The Commission is showing a growing commitment to the use of evidence in driving its policy thinking, as shown by the study of costs and benefits it commissioned from London Economics. The study concludes that full integration of EU markets would see net benefits of Euro 94.6 billion – equal to 0.89% of EU GDP in 2005. These are indeed impressive figures.

To deliver these benefits, the study constructs a hypothetical package of Community integration measures. However, the study does not assess these individually or quantify the costs and benefits of specific proposals. Instead, it draws on the costs of UK mortgage regulation and uses this as the basis for calculating the cost of regulation for each national market. This is despite the fact that the UK regime addresses causes of detriment in the national market rather than any failure in EU market integration.

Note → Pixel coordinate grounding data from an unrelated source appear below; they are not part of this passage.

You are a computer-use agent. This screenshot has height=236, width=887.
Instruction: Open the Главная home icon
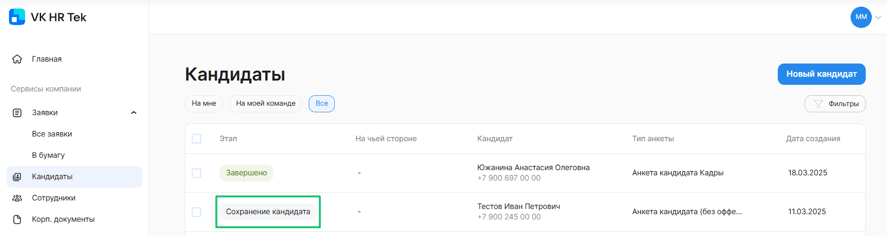pos(17,59)
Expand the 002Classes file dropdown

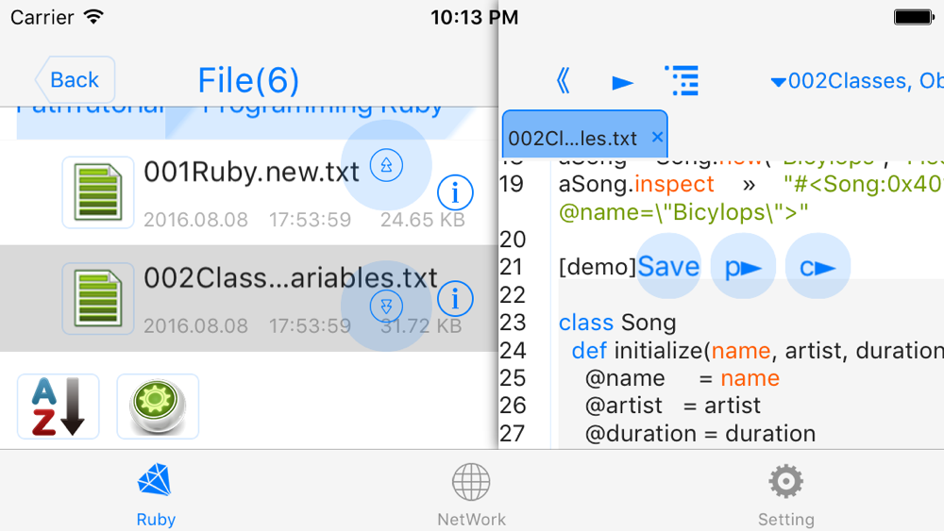[x=857, y=80]
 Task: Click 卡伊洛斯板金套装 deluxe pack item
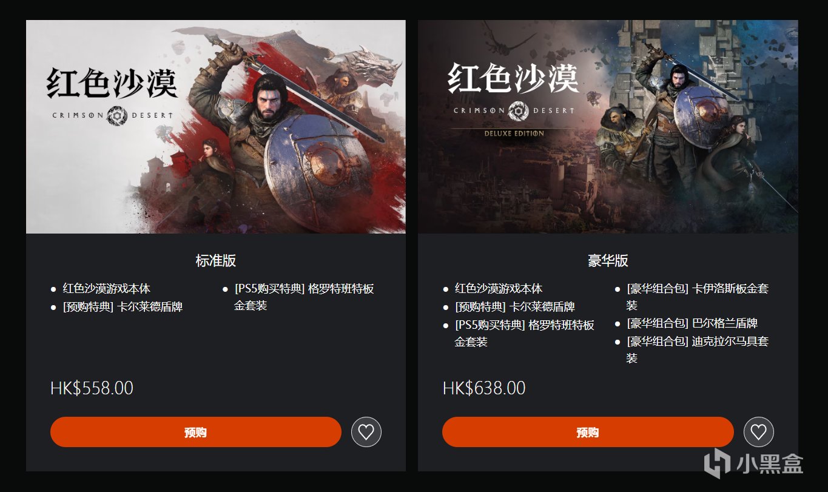[698, 297]
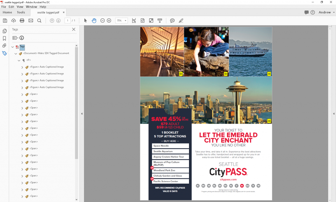
Task: Click inside the page number field
Action: point(68,20)
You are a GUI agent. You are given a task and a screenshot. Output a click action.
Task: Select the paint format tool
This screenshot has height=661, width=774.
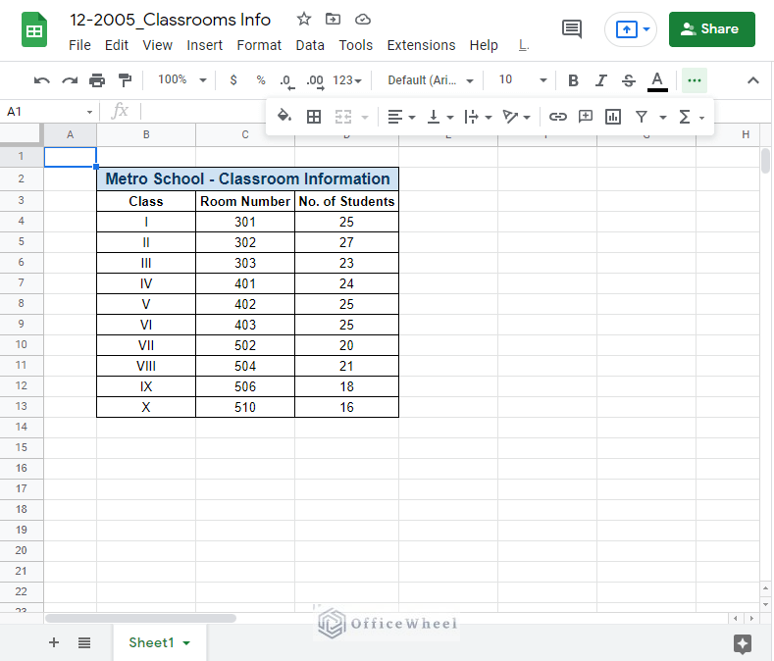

At the moment, there is not the empirical analysis to show that there is a market failure. If such evidence can be brought forward, the second step in a better regulation approach is to examine if regulatory intervention is the most cost-effective tool to address the problem. Market failures can also be addressed using other mechanisms. Regulation is not the only solution. In fact, a legalistic approach can impose unjustifiable costs and limit innovation and competition. Policy-makers must consider what is the most effective tool to address a particular situation, taking into account the need to secure specific outcomes and recognising the increase in costs to business and their customers.

If you conclude that regulation is necessary, it is vital to outline the options and consider at an early stage the costs and benefits of each measure. If the costs exceed the benefits, it's hard to justify regulating.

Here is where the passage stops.